Task description:
Write down the lines exactly as they appear, from the one that contains "Instruction: Click the Edit..." through the final line of the records, so that both ends are kept and no pictures come along.

(Stored records)
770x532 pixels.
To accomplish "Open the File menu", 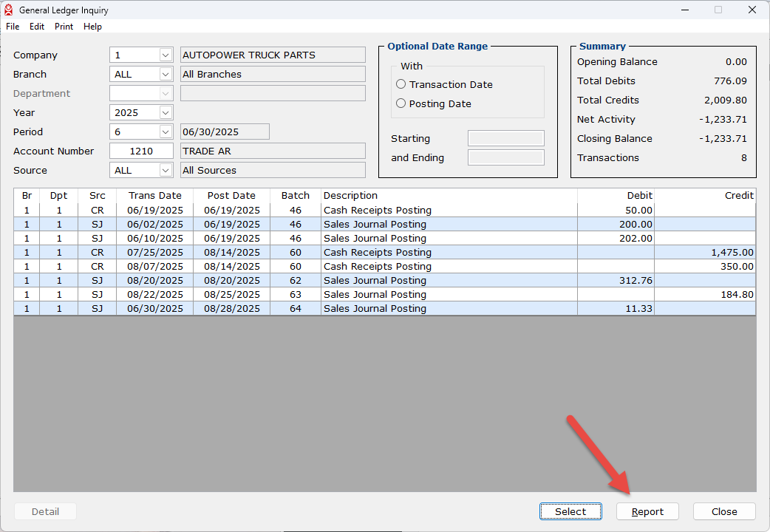I will click(x=13, y=27).
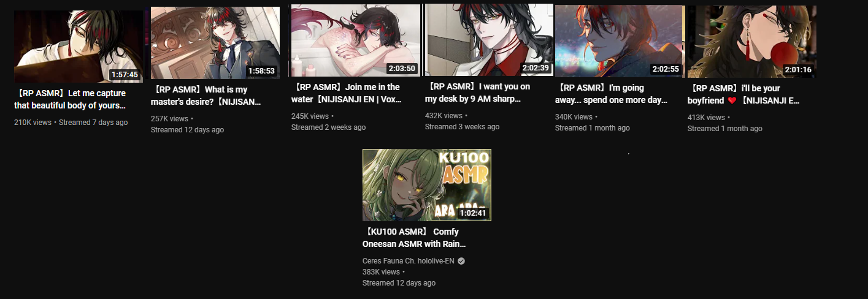Click title 'i'll be your boyfriend'
The image size is (868, 299).
[x=743, y=94]
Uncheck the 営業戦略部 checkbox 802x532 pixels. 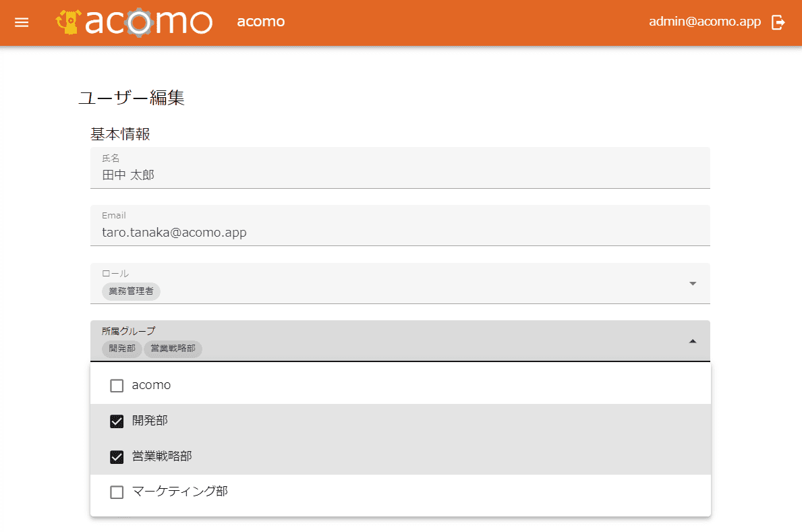[x=117, y=457]
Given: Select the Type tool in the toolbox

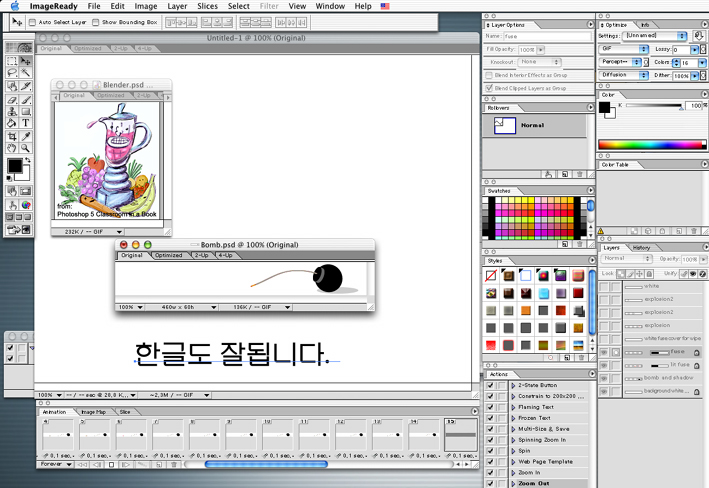Looking at the screenshot, I should pos(25,124).
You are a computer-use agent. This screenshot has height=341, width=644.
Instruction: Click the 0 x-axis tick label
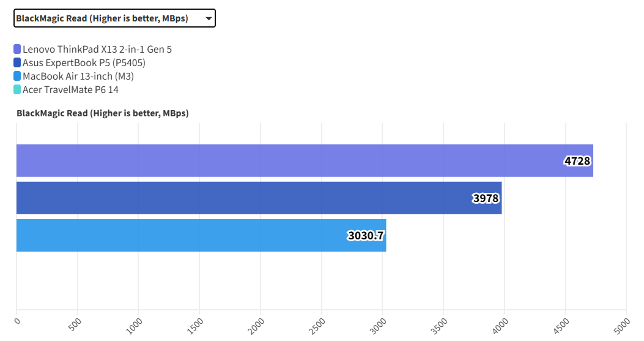[17, 321]
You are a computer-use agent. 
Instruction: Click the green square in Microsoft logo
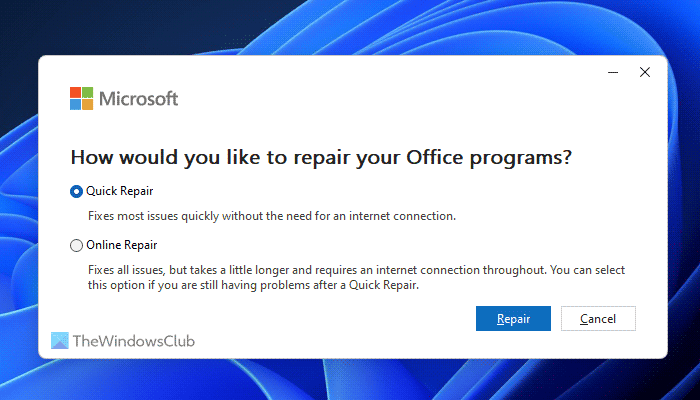tap(87, 92)
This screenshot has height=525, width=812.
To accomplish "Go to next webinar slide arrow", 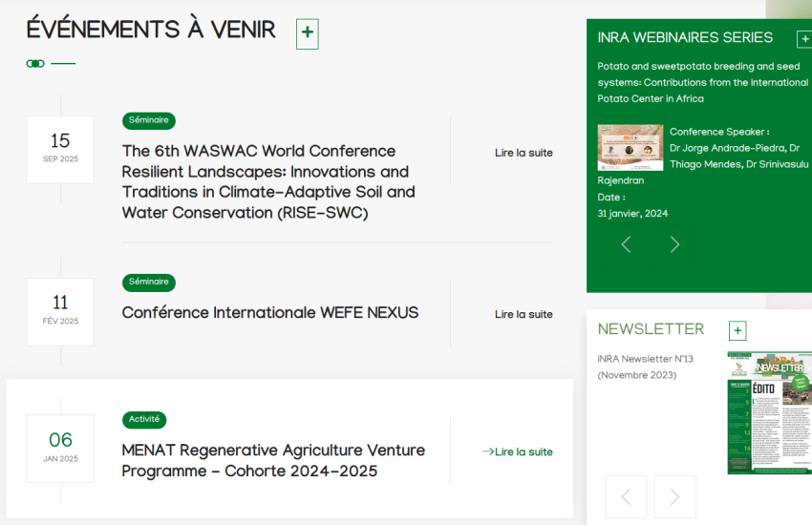I will [x=674, y=244].
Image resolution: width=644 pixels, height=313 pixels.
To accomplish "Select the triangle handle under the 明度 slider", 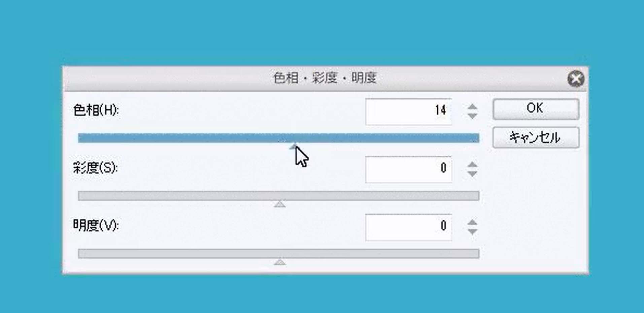I will click(x=279, y=262).
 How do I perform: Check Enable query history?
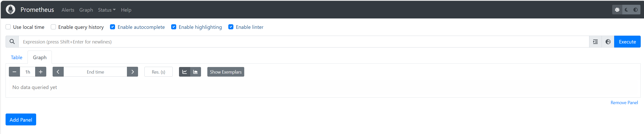53,27
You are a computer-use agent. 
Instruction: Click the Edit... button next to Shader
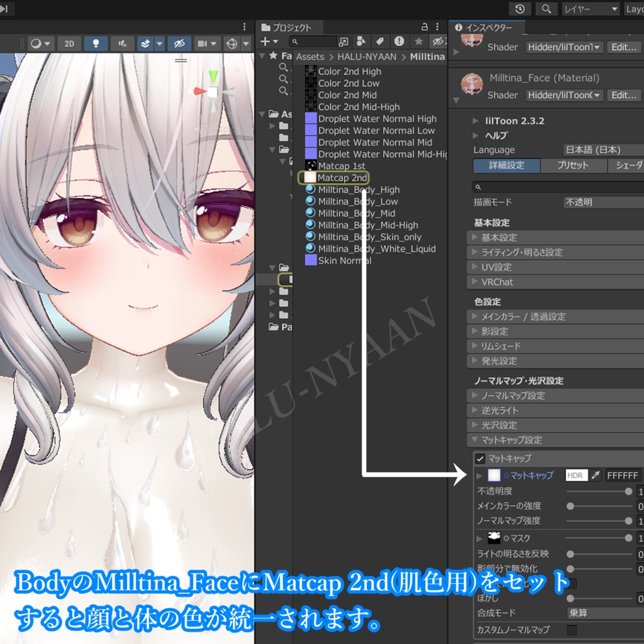[x=623, y=95]
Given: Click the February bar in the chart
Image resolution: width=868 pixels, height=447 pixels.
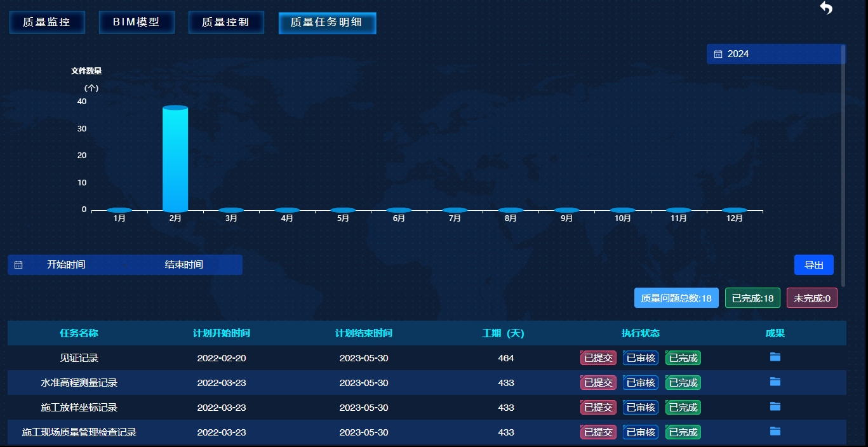Looking at the screenshot, I should [x=175, y=159].

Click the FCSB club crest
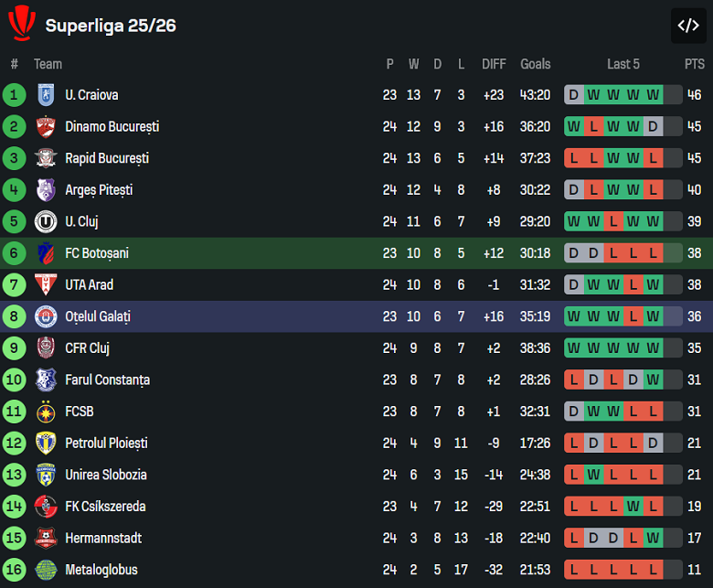pos(45,412)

Task output:
Instruction: Click the Edit... button next to Shader
[x=623, y=95]
Given: Click the February bar in the chart
Image resolution: width=868 pixels, height=447 pixels.
Looking at the screenshot, I should [x=175, y=159].

Click the FCSB club crest
pos(45,412)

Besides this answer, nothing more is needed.